Il L. morì a Pisa il 4 nov. 1544 e fu sepolto nella cappella di famiglia nella chiesa di S. Maria del Carmine a Firenze.
Da Bartolomea di Iacopo Corbinelli, sposata nel 1540, ebbe tre figli: Antonio, canonico della metropolitana fiorentina dal 1567 al 1575, Lanfredino e Iacopo.

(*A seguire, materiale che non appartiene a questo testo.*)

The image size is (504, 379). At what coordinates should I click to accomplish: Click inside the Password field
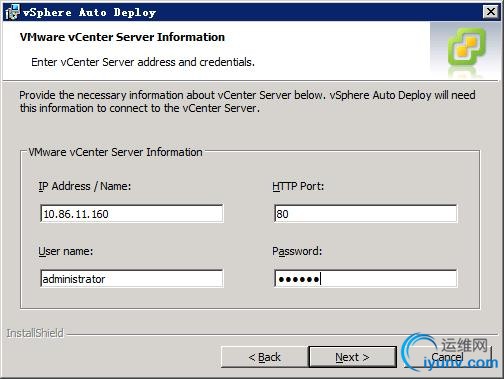(x=365, y=279)
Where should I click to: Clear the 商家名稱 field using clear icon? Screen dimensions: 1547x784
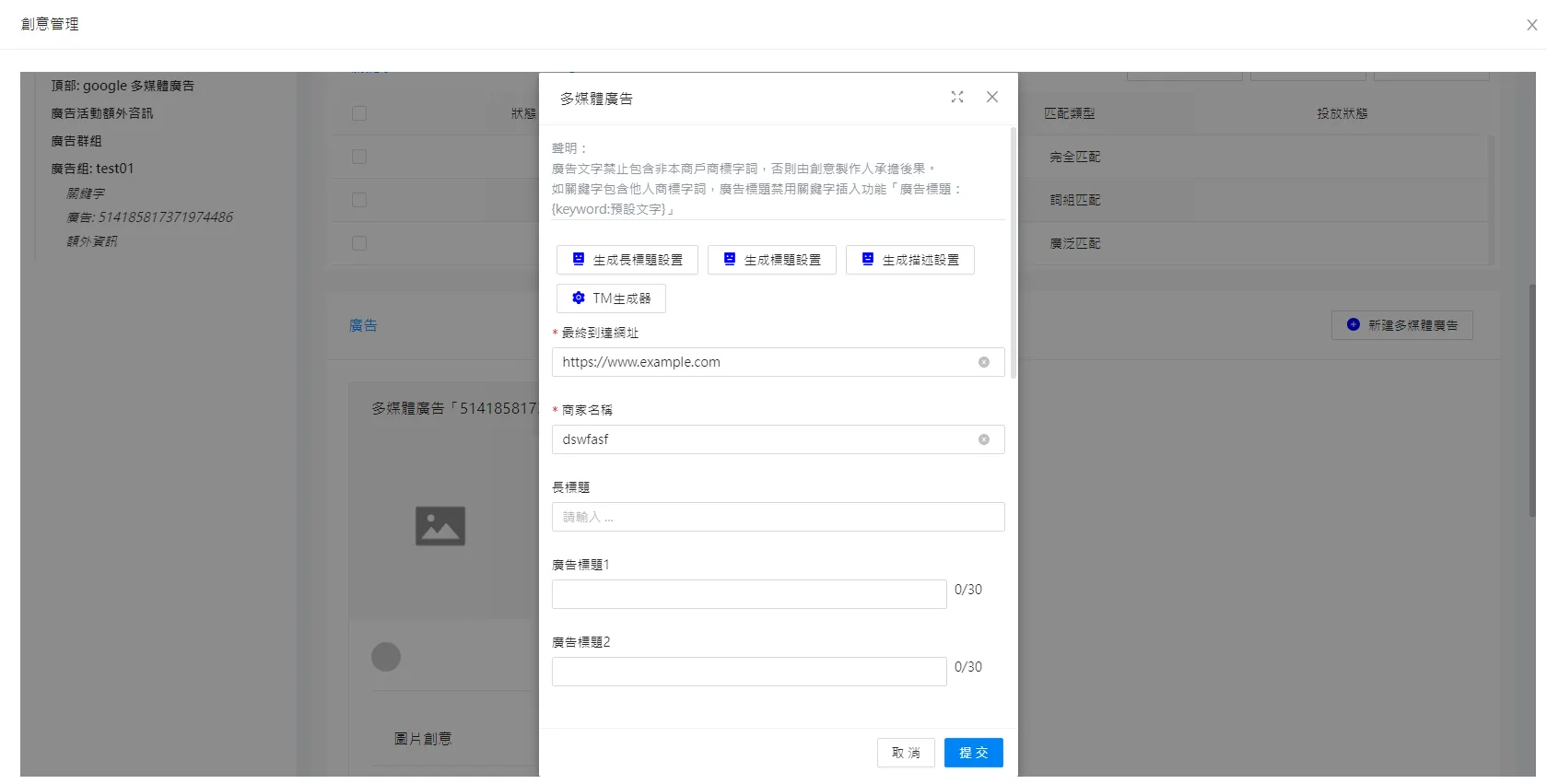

Fonti e Bibl.: Arch. di Stato di Firenze, Raccolta Sebregondi, 2937; Carte Ceramelli Papiani, 2678; Mediceo avanti il principato, filze 6, n. 704; 115, n. 61; Firenze, Biblioteca nazionale, Magl., II.IV.309 (passato all'Arch. di Stato di Firenze); II.V.9; II.V.13; II.V.26 (lettere del L. a Cosimo de' Medici e a Maria Salviati e di questi al L.); II.V.27-29 (lettere in buona parte pubblicata da Otetea); II.V.23 (lettere a F. Vettori pubblicate in R. von Albertini, pp. 436-469); Carte Passerini, 189, n. 7; 221; B. Segni, Storie fiorentine…, Livorno 1830, p. 907; B. Varchi, Storia fiorentina, in Id., Opere, I, Trieste 1858, pp. 237, 324, 340; F. Guicciardini, Dall'assedio di Firenze al secondo convegno di Clemente VII e Carlo V (28 giugno 1530 - 2 dic. 1532). Lettere inedite a B. L., a cura di A. Otetea, L'Aquila 1927; M. Buonarroti, I ricordi di Michelangelo, a cura di L. Bardeschi Ciulich - P. Barocchi, Firenze 1970, p. 4; M. Rastrelli, Storia d'Alessandro de' Medici, I, Firenze 1781, pp. 237-246; L. Passerini, Delle spese fatte nell'assedio da Baccio Valori commissario di papa Clemente VII, in Giorn. stor. degli archivi toscani, I (1857), p. 136; M. Mansfield, A family of decent folk (1200-1741). A study…, Florence 1922, ad ind.; F. Gilbert, Alcuni discorsi di uomini politici fiorentini e la restaurazione medicea, in Arch. stor. italiano, XCIII (1935), 2, pp. 3-24; C. Belloni, Diz. storico dei banchieri italiani, Firenze 1951, p. 119; G. Silvano, "Vivere civile" e "governo misto" a Firenze nel primo Cinquecento, Bologna 1995, p. 23; R. von Albertini, Firenze dalla Repubblica al Principato, Torino 1995, ad ind.; Inventari dei manoscritti delle biblioteche d'Italia, XI, pp. 19, 122, 124 s.